The desire was a physical ache: to feel pavement under his feet, to see streetlights, to be surrounded by the mundane and predictable world they had so eagerly fled.

But Greg hesitated. The bravado that was his armor was reasserting itself, piece by piece. “And go where? We’re six miles in, Liam. The sun’s already up. It’ll be dark again before we’re halfway back. We don’t know who did this or if they’re still out there. Maybe the smartest thing is to stay put, keep the fire high, and leave at first light tomorrow.”

The argument was a clash of two opposing fears: Liam’s terror of staying another minute in this place versus Greg’s practical fear of getting lost in the dark with unknown threats lurking in the woods. They argued for what felt like hours, their voices hushed and frantic, as the weak sun crawled across the sky. Every minute wasted felt like a nail in their coffin.

In the end, Greg’s logic won, but it was a hollow victory. The decision to stay felt less like a plan and more like a surrender. They dragged the doe’s carcass into the woods, a grim task that left them both shaken and smeared with blood. They built the fire up, feeding it log after log as if its light could burn away the wrongness that had seeped into the clearing.

As dusk began to bleed through the canopy, painting the woods in shades of bruised purple and grey, the forest fell silent again.

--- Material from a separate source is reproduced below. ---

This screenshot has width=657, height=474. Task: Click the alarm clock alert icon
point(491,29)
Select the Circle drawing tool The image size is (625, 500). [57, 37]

It was the same profound, unnatural quiet from the night before, only now it wasn't just eerie; it was menacing. The campsite, their small island of civilization, had become a prison. The surrounding trees were the bars of their cell. Every snap of a twig, every rustle of leaves in the non-existent wind, sent a fresh jolt of adrenaline through Liam’s veins.

They sat huddled by the fire, backs pressed together, a rifle Greg had brought for ‘bears’ resting across his lap. The comfort of the weapon was negligible. Liam knew, with a certainty that chilled him to the bone, that a gun would be useless against the kind of threat that built bone totems in the night.

Then, it began.

A low sound, so deep it was felt more than heard, a vibration that seemed to emanate from the very ground beneath them. It was a chant. A rhythmic, guttural hum, devoid of melody or joy. It rose and fell in a steady, hypnotic cadence, seeming to come from all directions at once.

Hmm-maah-ohmm… Hmmm-maah-ohmm…

Greg’s head shot up, his eyes wide with a terror that finally mirrored Liam’s own. “What is that?”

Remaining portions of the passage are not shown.